**The problem**
Can you rewrite the entries below, replacing "click coordinates" with "pixel positions" and leaving everything else unchanged, but without the pictures?

**Data listing**
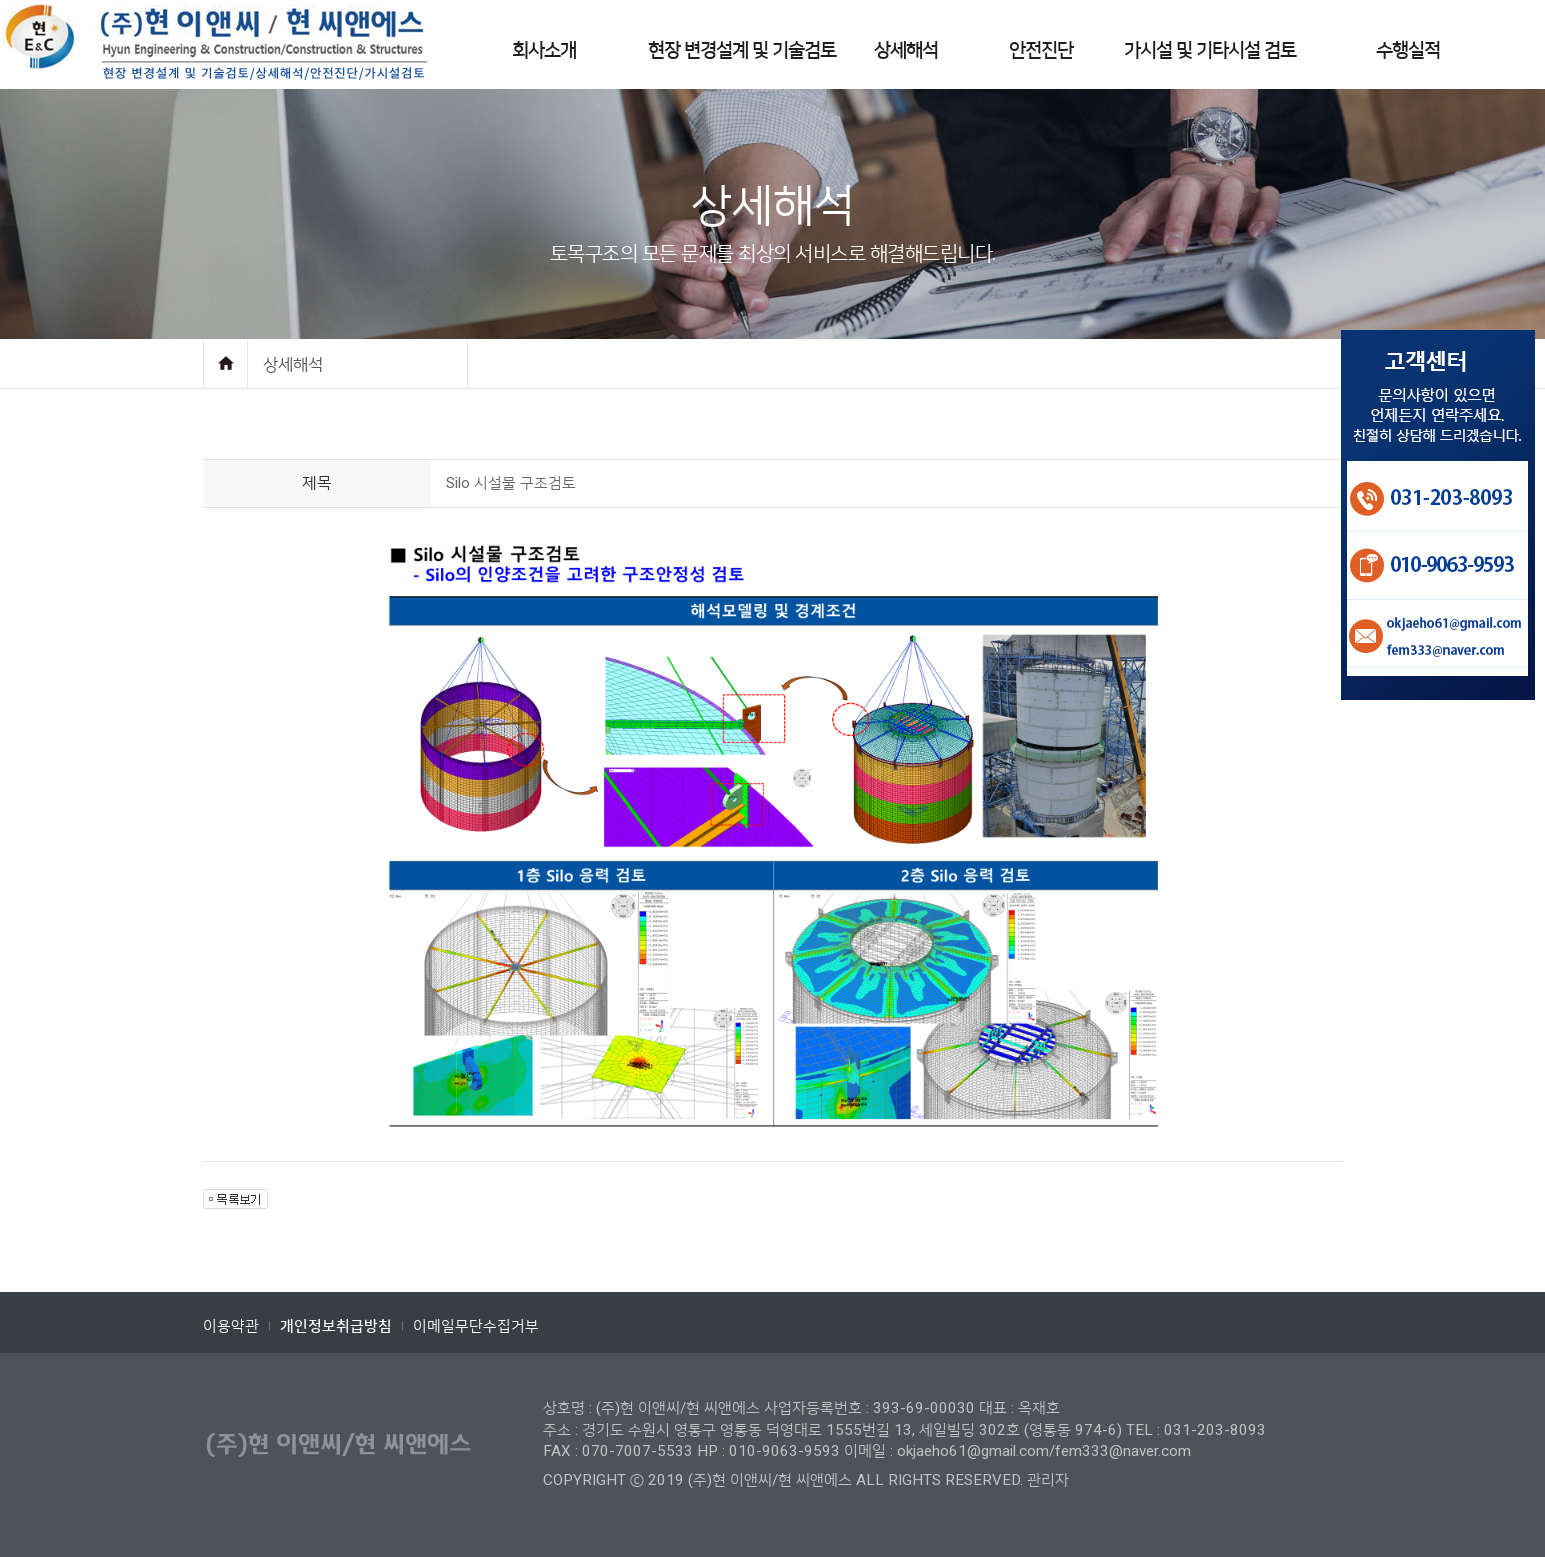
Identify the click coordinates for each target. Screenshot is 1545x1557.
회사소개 (544, 50)
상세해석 (906, 50)
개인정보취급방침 (336, 1326)
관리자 (1048, 1480)
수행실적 (1408, 50)
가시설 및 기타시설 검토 (1210, 50)
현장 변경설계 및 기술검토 (742, 50)
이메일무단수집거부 (476, 1326)
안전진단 (1041, 50)
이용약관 (231, 1326)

**Completed task**
Identify the pixel positions for each target. Screenshot is 1545x1557.
회사소개 (544, 50)
상세해석 (906, 50)
개인정보취급방침 (336, 1326)
관리자 (1048, 1480)
수행실적 (1408, 50)
가시설 및 기타시설 검토 (1210, 50)
현장 변경설계 및 기술검토 (742, 50)
이메일무단수집거부 (476, 1326)
안전진단 (1041, 50)
이용약관 (231, 1326)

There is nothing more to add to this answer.